D’un côté, deux sœurs, un frère. Tous les trois vivent à Londres, dans la grande maison cossue de leur enfance, y sont amassés les souvenirs de leurs parents disparus, les livres pour le père, les chiffonniers pour la mère. Une atmosphère bon enfant y règne dans une bonne entente intellectuelle. Une tante vient parfois donner la réplique mais les deux jeunes filles bénéficient d’une aisance financière qui leur permet une indépendance d’esprit et de caractère (mais pas de mœurs, faut pas pousser quand même !). Tibly, le frère, est le plus jeune, il acquiert de la matière en cours de narration par contre, les deux sœurs, Margarete, l’aînée, et Hélène, sont déjà fin prêtes pour l’histoire qui commence. Dans leur milieu londonien, elles respirent à leur guise l’air de la littérature et des concerts, des débats entre relations. Si il ne peut être question de féminisme, elles en sont quand même aux prémices. C’est le clan des Schlegel, d’origine allemande, il incarne aussi une forme de cosmopolitisme politique (fort discrètement, époque oblige).
L’autre clan, les Wilcox, est de pure souche anglaise. Ses membres sont de ceux, réalistes et pragmatiques, qui font tourner le monde sans se poser la question de l’adéquation des actes et du moi intérieur (débat qui agite nombre de conversations entre les deux sœurs Schlegel, par contre). Ils vont, droits dans leurs bottes anglaises. Le père dirige entreprise et famille : Charles, l’aîné, Paul, le cadet, Evie, d’âge indéterminé, Ruth, la mère, est la seule énigme de cette famille, à la fois d’une classe folle et d’un conformisme peu exigeant.
Le seule caprice de Ruth est sa maison, Howards End, un petit domaine bien à elle, une grosse ferme inconfortable selon son mari, qui respecte cependant son goût pour ce jardin, son jardin secret, sûrement.
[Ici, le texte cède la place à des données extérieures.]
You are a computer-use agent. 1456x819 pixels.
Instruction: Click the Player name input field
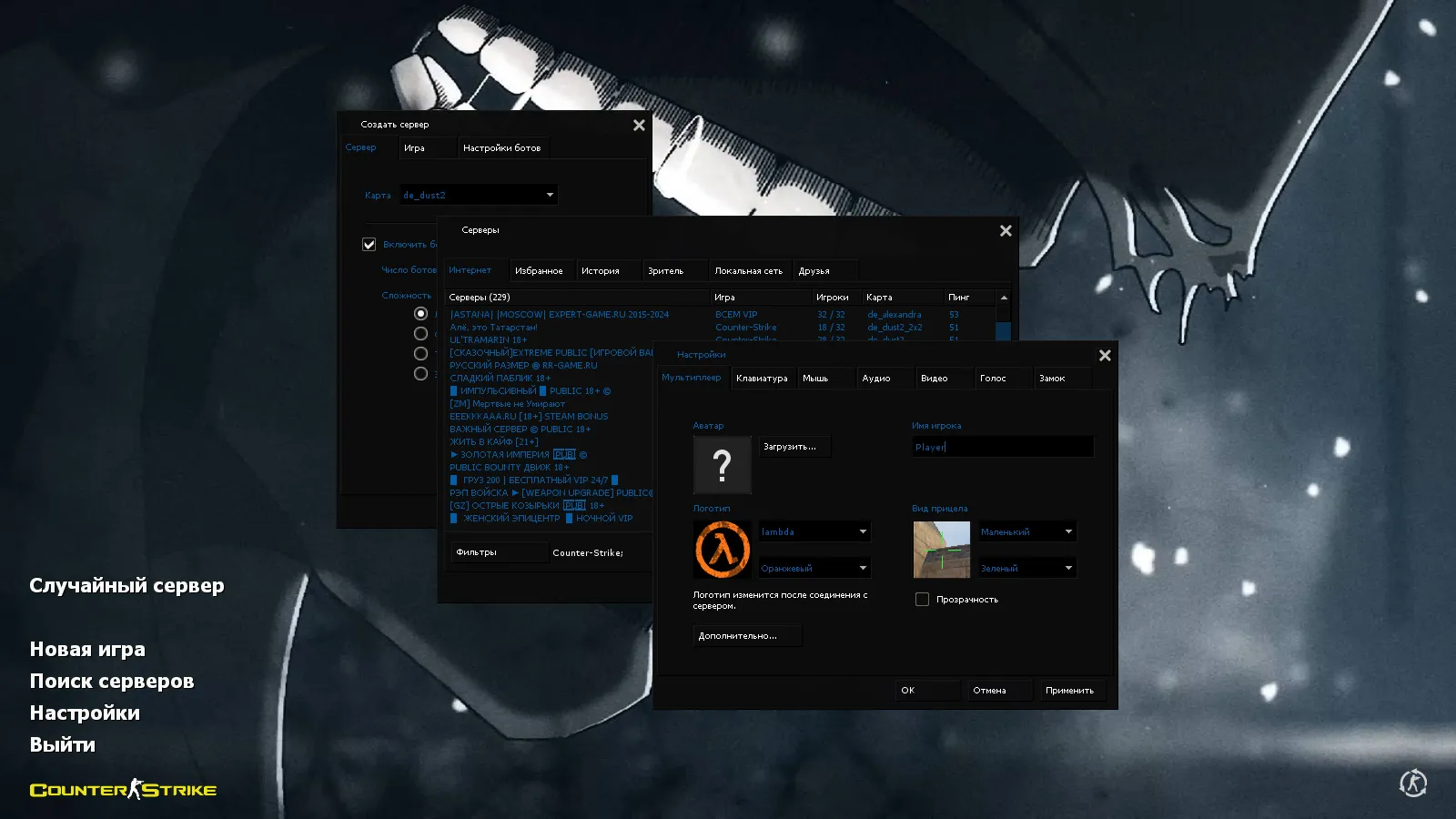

Les deux familles se sont rencontrées à la faveur d’une excursion en Autriche, s’en est suivie une invitation que seule Hélène a pu honorer, et sur elle, le charme opère. L’ormeau, les églantiers de la haie, la vigne qui court sur la façade, le théâtre de la campagne anglaise et de ses hôtes envahissent la fantasque sœur, au point qu’elle ne s’offusque même pas que ses opinions soient quelque peu moquées, voire ignorées. Et le soir est doux à Howards End, au point que les lèvres de Paul et d’Hélène s’effleurent fugacement. Le cœur s’emballe et c’est trop tard, il faut faire marche arrière.
Les trains, télégrammes, lettres se succèdent, enchainant malentendus et frustrations, incompréhensions réciproques. Attention, le rythme est loin d’être trépidant, et c’est insidueusement que ce baiser tisse un réseau de relations sous jacentes. Tellement sous jacentes d’ailleurs, que parfois on ne les voit pas venir.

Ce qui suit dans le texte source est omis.